More than a 100 students, faculty and parents had gathered in protest against the Texas Senate’s approval of campus carry, which will allow licensed holders to have a concealed weapon on campus. Originally organized by Gun –Free UT as a solely anti-campus carry protest, the rally featured appearances from all sides of the issue.

The bill, which passed in May, will make Texas the eighth state to allow people to carry a concealed handgun on campus and in buildings. The legislation is scheduled to go into effect on Aug. 1, 2016 which also marks the 50th anniversary of the UT tower sniper shooting.

The new legislation has been a controversial subject of discussion among many members of the UT community. Thursday’s rally was just one of many protests, forums and debates.
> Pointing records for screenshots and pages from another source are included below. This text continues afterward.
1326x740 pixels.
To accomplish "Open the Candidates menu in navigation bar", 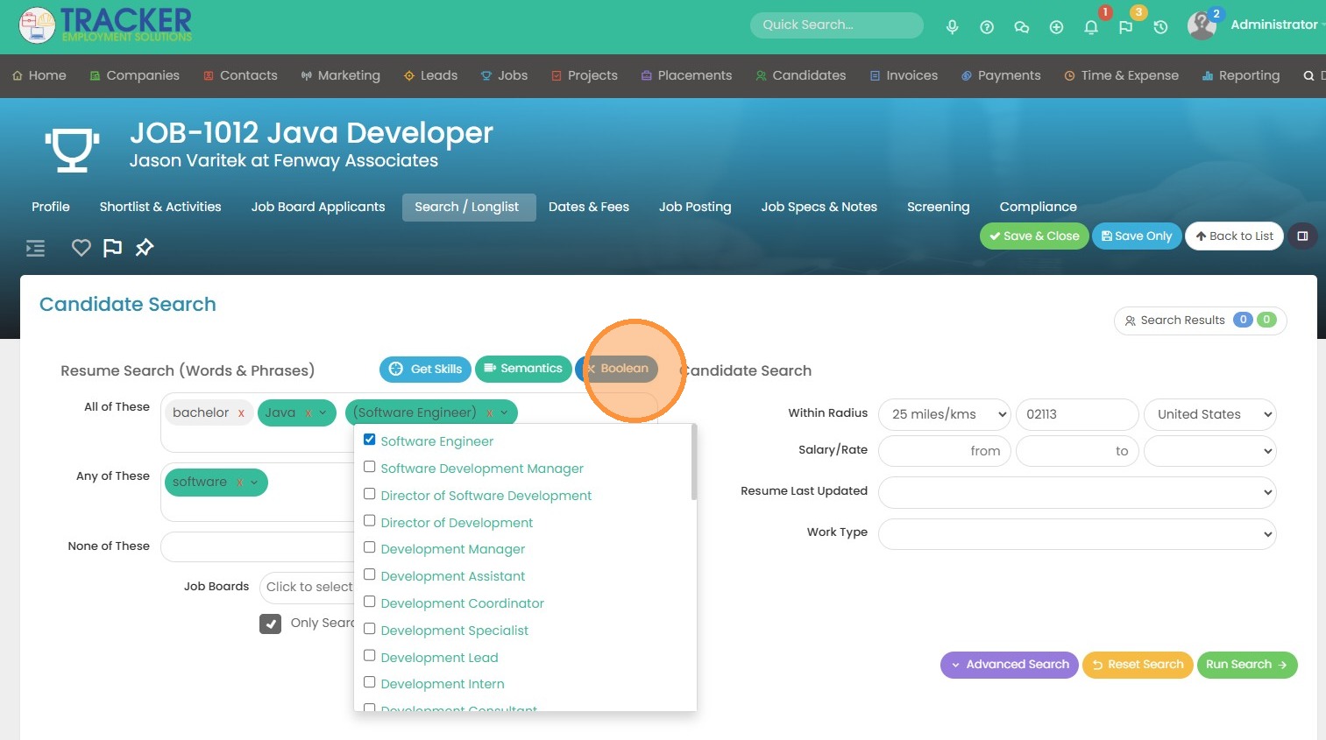I will [x=800, y=75].
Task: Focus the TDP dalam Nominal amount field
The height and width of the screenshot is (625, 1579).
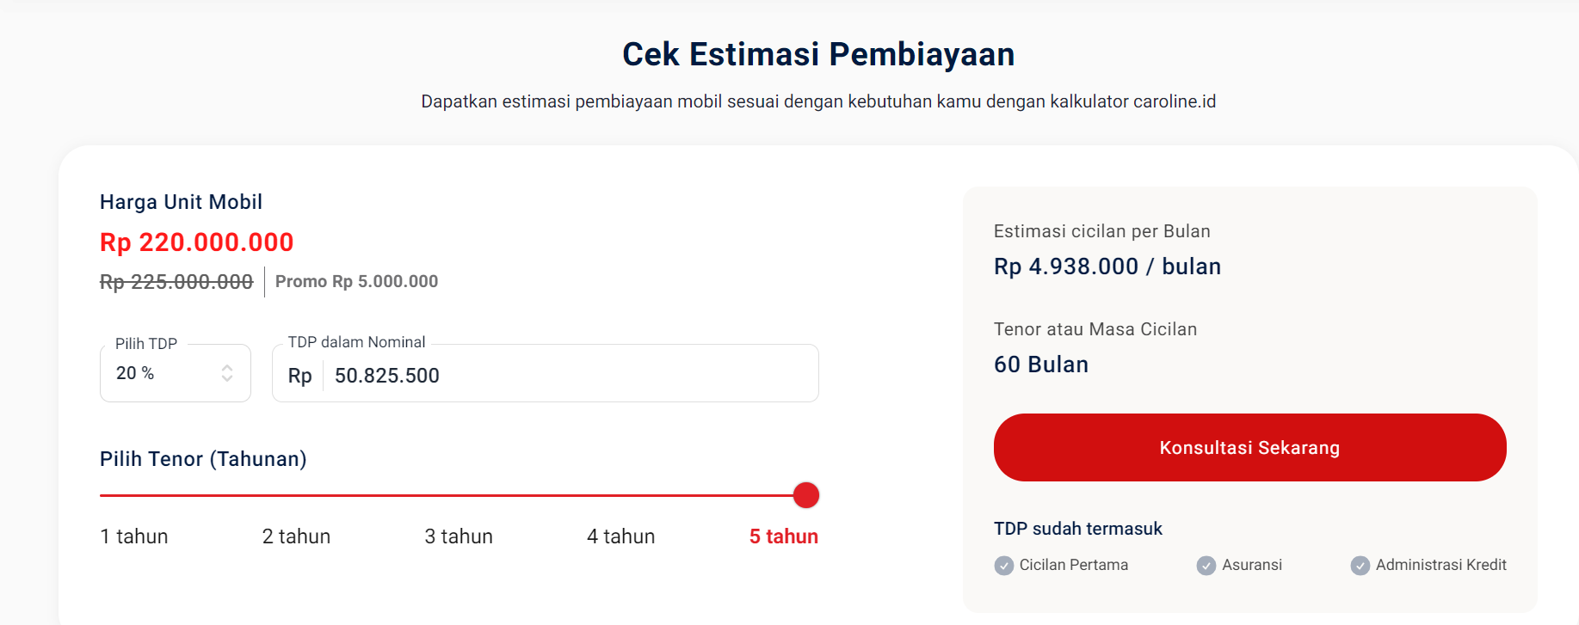Action: coord(568,376)
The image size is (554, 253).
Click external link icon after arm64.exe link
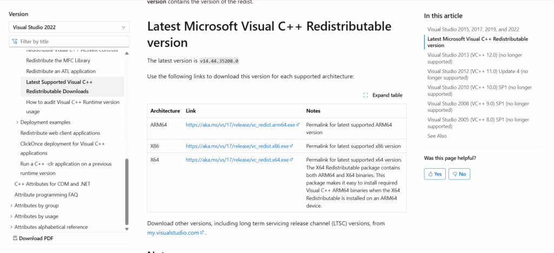298,124

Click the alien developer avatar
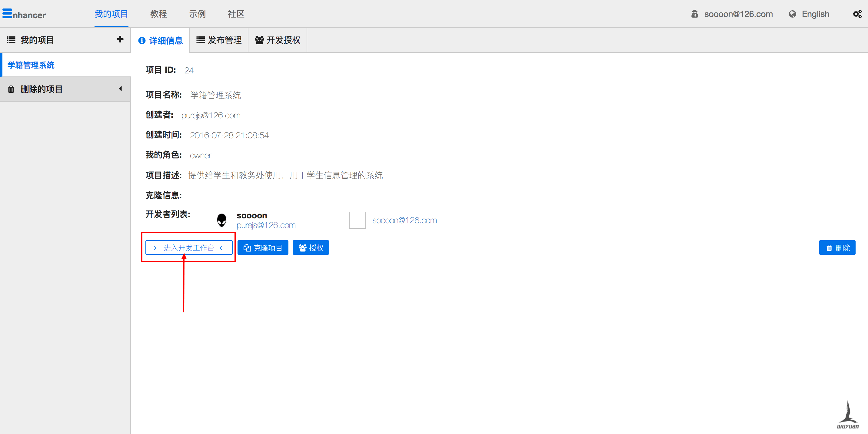coord(222,220)
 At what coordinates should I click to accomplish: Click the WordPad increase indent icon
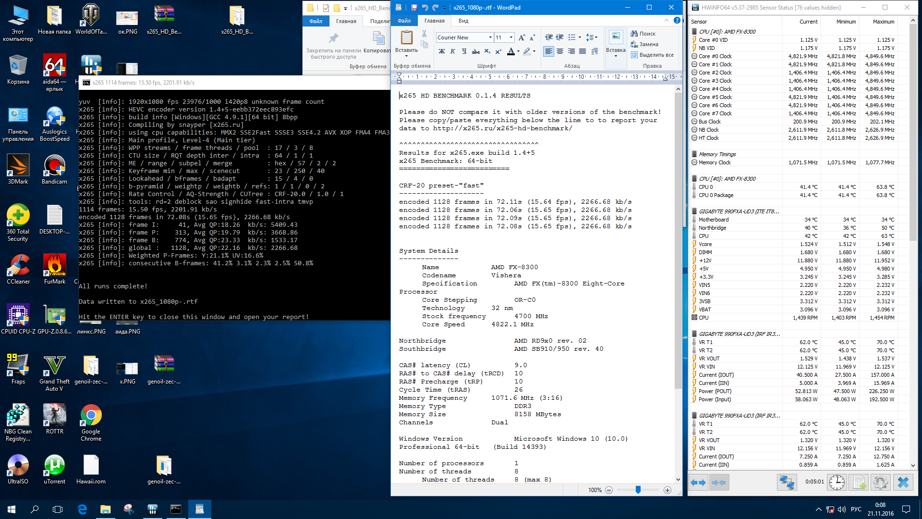pyautogui.click(x=559, y=37)
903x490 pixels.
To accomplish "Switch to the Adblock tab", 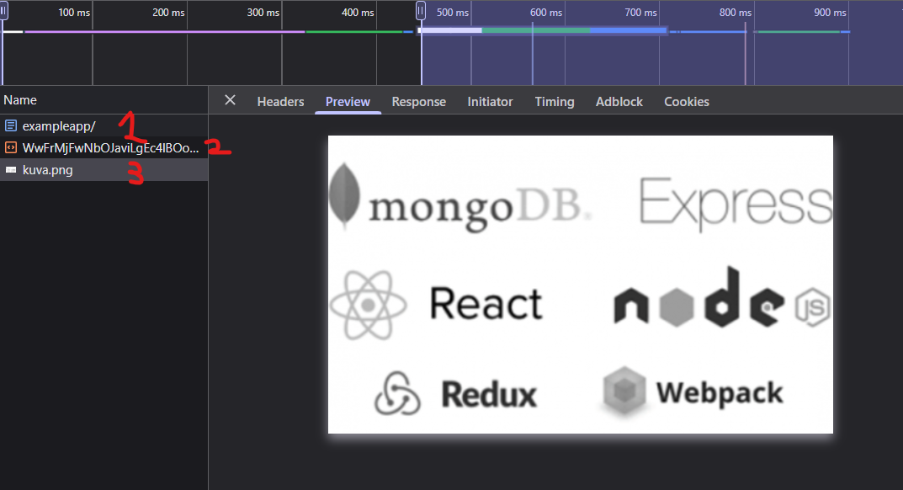I will pyautogui.click(x=619, y=102).
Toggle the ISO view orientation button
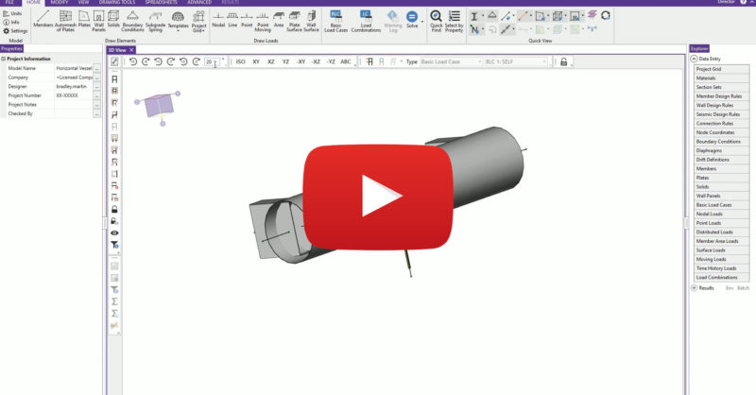The width and height of the screenshot is (756, 395). [240, 61]
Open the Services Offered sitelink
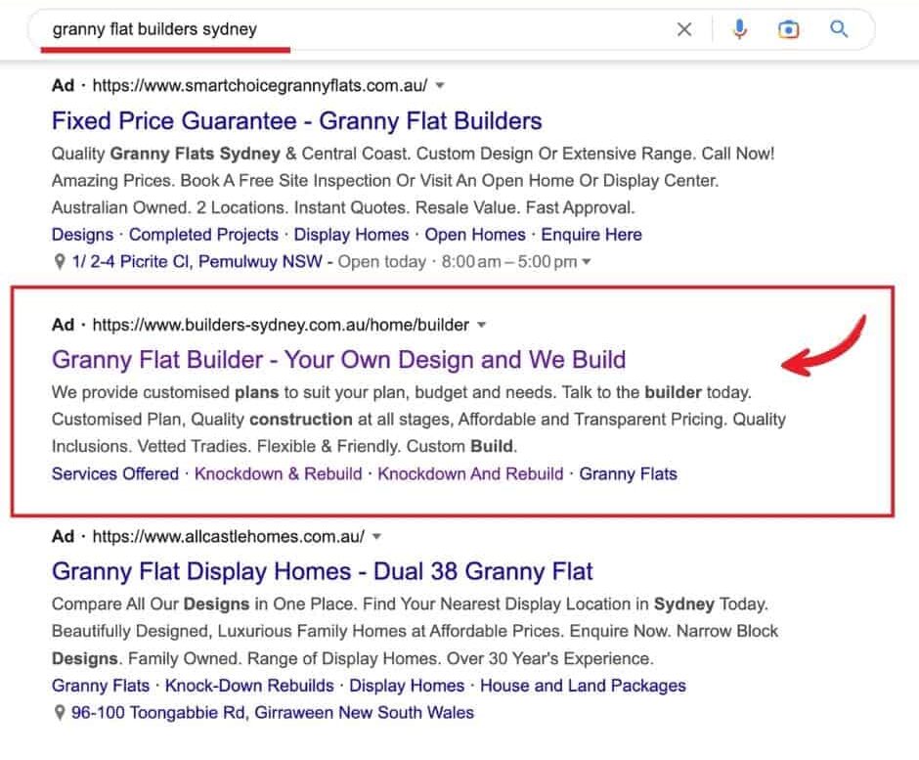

In an interview with CNN, UT Chancellor Bill McRaven said he can’t change the law now, but plans to implement it the best he can. He said some parts of campus will remain gun-free but that won’t prevent staff from being on edge.

“I like guns but I just don’t think having them on campus is the right place,” McRaven said. “Now, are the faculty going to be concerned about raising controversial issues for fear of somehow alienating or making mad someone with a weapon?”

Gun-Free UT, founded by radio-television-film professor Ellen Spiro, is an organization of more than 300 faculty members who oppose concealed campus carry. In early October, economics professor emeritus announced he will withdraw from his position at UT come next fall.

According to UT, officials estimate fewer than one percent of students have licenses to carry. Although there is no way to determine exactly how many students have concealed handgun licenses, the estimation is made based off of other UT demographic data.

Spiro said this law the supposed one percent would come out to about 500 students on campus with weapons. She said professors who are teaching lecture classes of 450 students don’t know if they’re going to have somebody come to campus from the other states because Texas has reciprocity laws.

“Anyone with a concealed weapon can be on campus from any state,” Spiro said. “It’s scary. There’s a lot of fear. We’re all afraid but those of us who are speaking out are doing it in spite of the fear.”

French and Italian assistant professor Paula Bonifazio, who is part of Gun-Free UT, said she was against SB-11 before its approval and now wants her voice heard.

“I’m afraid of guns so I don’t want them in my classroom,” Bonifazio said. “It’s clear it’s not just a faculty movement, its not just something of a niche — it has a very wide response from staff from students.”

Government sophomore Allison Peregory, chairman of the Young Conservatives of Texas, created Texas Students for Concealed Carry on Campus. She said in an interview with CNN concealed carry on UT campus is not a radical new concept — for the past 20 years, UT has allowed concealed handguns on school grounds just not inside buildings.

“I don’t think UT will suddenly become the ‘Wild West’ with open carry and guns flying,” Peregory said. “Knowing that you can make that decision [to carry a weapon] and you can make that for your own personal liberty and self defense is an empowering decision.”

Nursing senior Malcolm Mundy, who is pro-campus carry, said it’s important to be well-armed and ready in a precarious situation.

“Essentially, if you have a well-armed population, nothing will take on a bad guy better than a good gun,” Mundy said.

Anthropology senior Colin Healy said people need to listen to both sides of the story. Although he leans toward anti-campus carry sentiments, he said campus’ success in dealing with the new legislation depends on the population’s ability to listen more to each other.

“Just do your own research,” Healy said. “Don’t just believe what everyone is telling you. We have this idea that we need to have guns because the constitution said so. Well, the constitution was also used to disenfranchise people and oppress people for years so it’s not a perfect document.”